Then, the detection and representation unit 120 represents the
depth map in a gray level to generate a depth-map image and detects
a hand image by distinguishing between a hand area and a background
area from the depth-map image in 12. Then, the detection and
representation unit 120 represents the detected hand image as hand
representation data of a predetermined format of metadata in 13,
and transmits the hand representation data to a gesture recognition
apparatus 200 in 14. These operations 11 through 14 may be
performed at the detection and representation unit 120 of the smart
glasses 100, which will be described in detail hereinafter.
[0042] The detection and representation unit 120 detects a user's
hand by using the stereoscopic images acquired from the camera unit
110. Here, the `user's hand` refers to a means for inputting a
predetermined command that is represented with gestures in an
electronic device that the user intends to control. As described
later, the electronic device that the user intends to control is
not limited to the smart glasses 100, so the gesture command output
from the gesture recognition apparatus 200 may be performed not by
the smart glasses 100, but other electronic devices, such as a
multimedia device of a smartphone or a smart TV. Thus, in order to
perform the aforementioned functions, other detections aside from a
user's hand may be detected by the detection and representation
unit 120, whereby the camera unit 110 will, of course, capture and
acquire a sequence of images including the detection subject.
[0043] There is no specific limitation to the manner by which a
detection and representation unit 120 may detect a user's hand. For
example, the detection and representation unit 120 first receives
data of each left and right image transmitted from the camera unit
110, i.e., data of a pair of image frames that were acquired at the
same period of time. Both left and right images may be RGB images.
Then, the detection and representation unit 120 generates a depth
map by using both of the RGB images that have been transmitted from
the camera unit 110. The detection and representation unit 120 may
generate a depth map by applying a predetermined algorithm, e.g., a
stereo matching method, both RGB images.
[0044] FIG. 4 is a diagram illustrating an example of representing,
in an image, a depth map that is generated by the smart glasses of
FIG. 2. The depth map refers to data representing a distance
between a camera unit 110 and a subject in a predetermined value.
For example, the depth map may refer to a set of data expressed in
8-bit units, whereby the farthest distance between the camera unit
110 to the subject has been divided into what is the equivalent of
2.sup.8, or 256, `ranges`, and so each of the ranges corresponds to
a certain value of the pixel unit that is between 0 to 255. The
depth-map image illustrated in FIG. 4 is a depth map in pixel units
in a gray level. Generally, in a gray-level image, a pixel
depicting an image that is close by is shown to be brighter,
whereas a pixel depicting an image that is far away is shown to be
darker. Therefore, as one exemplary embodiment, the subject in FIG.

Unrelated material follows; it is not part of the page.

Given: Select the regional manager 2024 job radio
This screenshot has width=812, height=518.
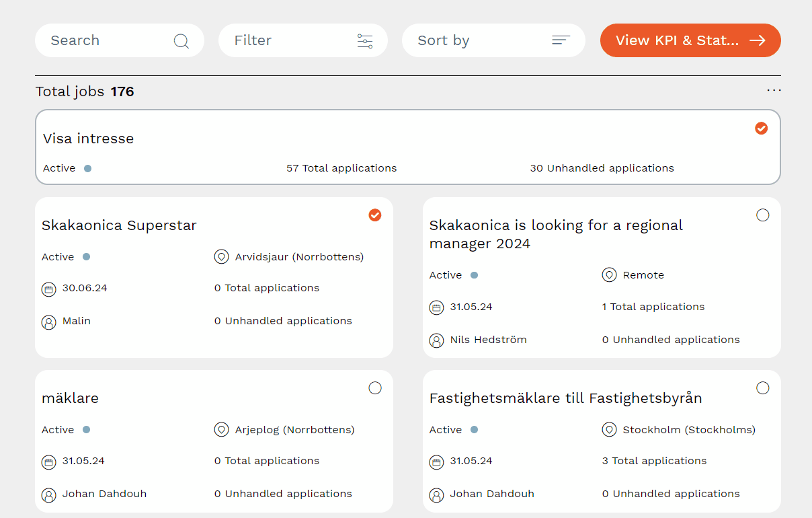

4 is shown in a brighter shade of gray, which means the subject is
only a short distance away from a camera unit 110, or more
specifically, to a user wearing smart glasses 100 that include a
camera unit 110; whereas the subject shown in darker gray refers to
the subject that is a long distance away from the user wearing
smart glasses 100 that include the camera unit 110.
[0045] Then, the detection and representation unit 120 separates a
hand area from a background area based on the depth map. There is
no particular algorithm that the detection and representation unit
120 must use in separating the hand area from the background area,
and so various image processing and recognition algorithms that
have been developed or will be developed in the future, may be
used. However, the detection and representation unit 120, included
in the smart glasses, has certain drawbacks such as power
consumption or limitations in processing capacity, so it is
desirable to use an algorithm that can minimize such a problem as
much as possible.
[0046] The detection and representation unit 120 may, for example,
separate a hand area from a background area by using an empty space
between the hand and the background. The detection and
representation unit 120 may separate the hand area from the
background area by defining the empty space as a boundary and
setting a boundary value. In a case where the smart glasses 100
include a stereoscopic camera (i.e. a camera that houses, in a
sense, a left camera and a right camera), a boundary value of the
space, in which the hand and the background area are expected to be
separated, is decided upon in consideration of the distance between
the left and right cameras.
[0047] In order to use the above-mentioned characteristics in
separating the hand area from the background area, the detection
and representation unit 120 may generate a histogram graph of the
depth map, which is then used. FIG. 5 is a graph illustrating a
histogram of entire pixels forming the image of the depth map of
FIG. 4. In FIG. 5, a vertical axis indicates a pixel value
represented in an 8-bit gray level, and a horizontal axis indicates
to a frequency of a pixel. Referring to FIG. 5, the gray level of
`170` is defined as a boundary value, of which a frequency is very
low, but the frequencies before and after said gray level are shown
relatively big in comparison to the frequency of the gray level of
`170`, resulting in a determination that the hand and the
background are separated, respectively, into the front and the back
based on the space in the gray level of `170`. Accordingly, in this
case, pixels included in a gray level greater than the boundary
value (i.e., in a shorter distance than a standard) are
distinguished as a hand area, whereas pixels included in a gray
level smaller than the boundary value (i.e., in a longer distance
than a standard) are distinguished as a background area.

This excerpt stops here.